The only two characters that seemed remotely made of flesh and bone were Roger Sterling and Joan Holloway Harris. But the writers committed an act of murder on Roger Sterling in the fourth season that was so awful that it should go down in the annals of character butchery. Roger is certainly a cad, he’s worse than that. He’s also a drunk. But he also seemed fearless. So when the writers had him hide out in a hotel after the Lucky Strike account dropped him you actually didn’t feel bad for Roger Sterling, you felt bad for the actor, the great John Slattery, who had to have known he was being knifed in the front.

Just as Roger is going through his paroxysms of self-doubt, Don Draper (Jon Hamm) all of sudden decides to sop drinking and become a philosopher. He’s writing down his thoughts in a notebook! Like an artist in a cold garret, punishing himself for his dream.

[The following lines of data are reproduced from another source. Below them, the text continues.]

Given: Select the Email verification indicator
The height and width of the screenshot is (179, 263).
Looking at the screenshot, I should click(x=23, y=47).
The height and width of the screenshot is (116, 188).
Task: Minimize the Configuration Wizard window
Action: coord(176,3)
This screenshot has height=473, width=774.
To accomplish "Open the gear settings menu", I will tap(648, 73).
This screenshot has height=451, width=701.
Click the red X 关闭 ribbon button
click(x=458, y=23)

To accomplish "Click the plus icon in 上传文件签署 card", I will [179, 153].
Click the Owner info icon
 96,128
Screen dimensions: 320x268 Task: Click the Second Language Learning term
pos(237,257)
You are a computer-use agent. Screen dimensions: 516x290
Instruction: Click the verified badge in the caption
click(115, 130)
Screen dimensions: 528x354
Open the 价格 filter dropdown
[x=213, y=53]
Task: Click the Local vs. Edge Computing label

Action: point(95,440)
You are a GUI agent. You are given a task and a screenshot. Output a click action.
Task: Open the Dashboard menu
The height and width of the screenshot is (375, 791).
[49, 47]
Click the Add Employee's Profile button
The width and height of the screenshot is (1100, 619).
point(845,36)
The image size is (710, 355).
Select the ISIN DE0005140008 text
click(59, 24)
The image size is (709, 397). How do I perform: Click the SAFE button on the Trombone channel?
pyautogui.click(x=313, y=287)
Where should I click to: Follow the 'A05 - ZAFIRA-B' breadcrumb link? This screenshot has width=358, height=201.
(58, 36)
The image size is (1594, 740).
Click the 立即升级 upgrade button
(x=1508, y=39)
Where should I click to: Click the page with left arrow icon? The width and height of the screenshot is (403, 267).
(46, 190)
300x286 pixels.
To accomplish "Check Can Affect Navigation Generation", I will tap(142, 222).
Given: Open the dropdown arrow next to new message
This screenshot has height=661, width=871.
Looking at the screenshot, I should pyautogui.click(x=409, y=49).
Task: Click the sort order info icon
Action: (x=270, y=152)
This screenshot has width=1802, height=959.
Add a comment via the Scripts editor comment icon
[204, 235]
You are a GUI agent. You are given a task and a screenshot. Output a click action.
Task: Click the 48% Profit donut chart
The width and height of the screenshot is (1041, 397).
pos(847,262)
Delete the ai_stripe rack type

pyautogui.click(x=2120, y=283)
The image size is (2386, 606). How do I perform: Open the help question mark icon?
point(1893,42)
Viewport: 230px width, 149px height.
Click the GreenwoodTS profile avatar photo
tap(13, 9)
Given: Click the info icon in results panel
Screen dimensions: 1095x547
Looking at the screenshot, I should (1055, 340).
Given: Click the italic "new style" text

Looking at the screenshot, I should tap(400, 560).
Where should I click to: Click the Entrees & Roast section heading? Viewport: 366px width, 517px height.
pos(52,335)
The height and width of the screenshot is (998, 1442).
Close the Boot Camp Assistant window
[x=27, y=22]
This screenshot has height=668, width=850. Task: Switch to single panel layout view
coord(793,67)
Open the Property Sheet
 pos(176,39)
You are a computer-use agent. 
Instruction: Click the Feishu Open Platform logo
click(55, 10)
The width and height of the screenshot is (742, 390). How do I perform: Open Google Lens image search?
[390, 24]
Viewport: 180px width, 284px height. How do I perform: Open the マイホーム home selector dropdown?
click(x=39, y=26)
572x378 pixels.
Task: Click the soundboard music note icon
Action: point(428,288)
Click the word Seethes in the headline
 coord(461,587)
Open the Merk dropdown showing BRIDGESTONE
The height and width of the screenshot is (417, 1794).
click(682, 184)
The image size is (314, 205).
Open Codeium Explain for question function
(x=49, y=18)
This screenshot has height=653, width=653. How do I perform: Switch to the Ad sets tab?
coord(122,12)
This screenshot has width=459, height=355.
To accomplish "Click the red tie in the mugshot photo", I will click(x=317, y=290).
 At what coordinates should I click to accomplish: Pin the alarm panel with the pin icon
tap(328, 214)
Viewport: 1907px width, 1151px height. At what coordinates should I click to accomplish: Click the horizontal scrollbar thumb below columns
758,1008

Nothing about Don Draper seems terribly deep, and I’m afraid that this isn’t helped by the fact that Hamm is an actor of modest talent. I’m being kind. He has about two expressions, one of which is pulling his bottom lip inward as though he’s about to cry. Don Draper musing is not something I want to spend a lot of time listening to.
Thank God for Christina Hendricks, and I don’t mean that in a cheap way. She’s managed to hold on to her dignity, even after marrying that idiot. In the episode where the management team of Sterling Cooper decides to break off on its own, Joan hadn’t been around for a while. When the larcenists realize they don’t know where anything in the office is located, Roger calls Joan.

A few moments later, Joan comes swinging into the office. I actually cheered. But by then I knew the love affair was almost over.